Supplied information —
■ ■ ■ ■ ■ ■ ■
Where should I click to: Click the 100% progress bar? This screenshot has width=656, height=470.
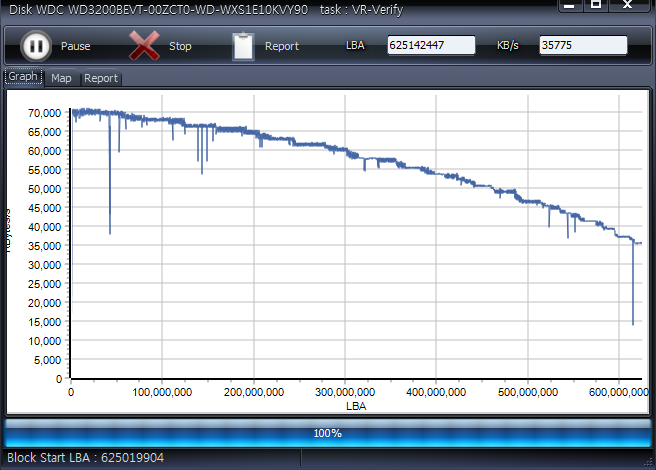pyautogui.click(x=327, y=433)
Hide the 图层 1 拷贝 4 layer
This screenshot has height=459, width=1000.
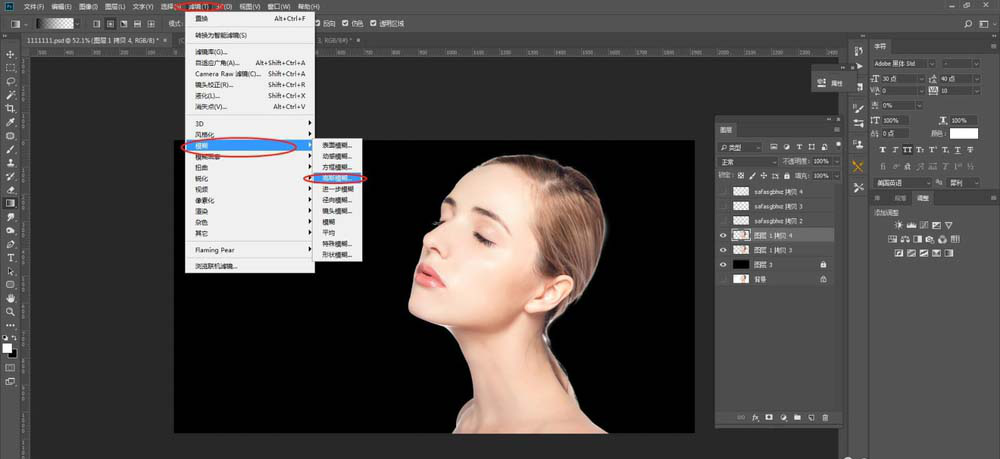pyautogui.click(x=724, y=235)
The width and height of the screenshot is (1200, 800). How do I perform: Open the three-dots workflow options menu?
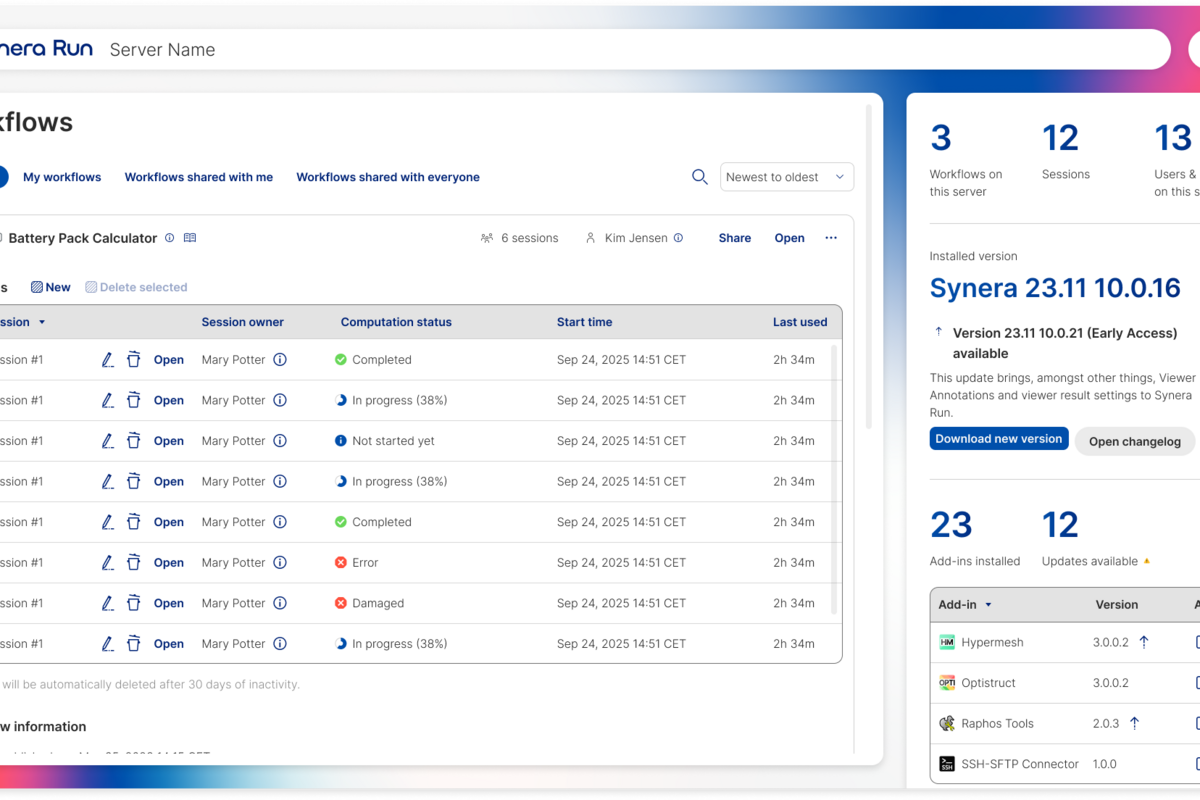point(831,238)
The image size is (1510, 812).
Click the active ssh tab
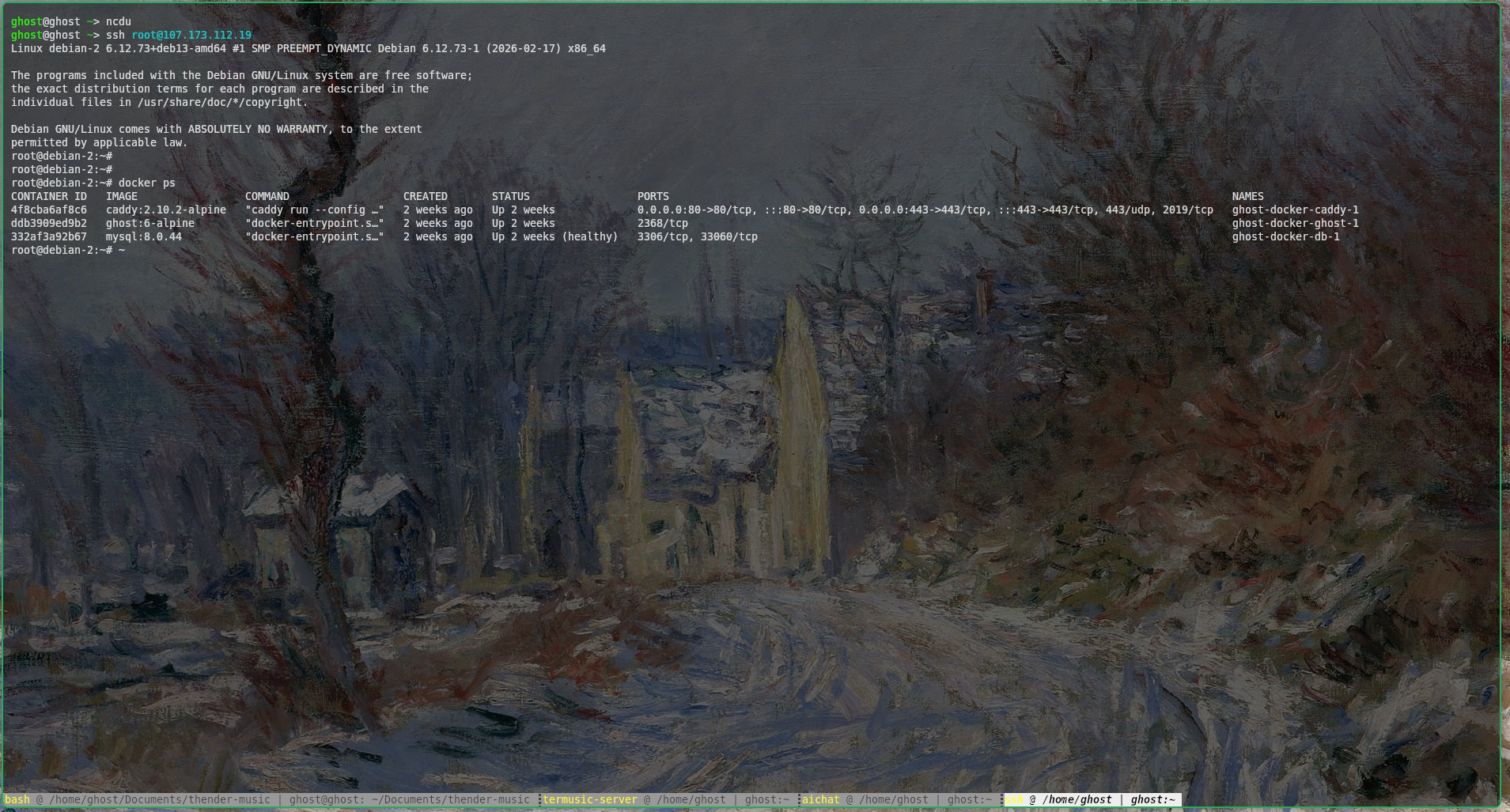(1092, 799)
■ ■ ■ ■ ■ ■ ■
What to produce — Starting at the line that contains "The width and" and continuing through the end of the records, express each record as one row of a two-column CSV with the columns instruction and action. Put the record's text and its answer in one quoted field each, turn line breaks into spaces, and leave out the pictures.

Task solution —
instruction,action
"The width and height of the screenshot is (1200, 800). How do I perform: Open the three-dots workflow options menu?","point(831,238)"
"The image size is (1510, 812). Click the active ssh tab","(1092, 799)"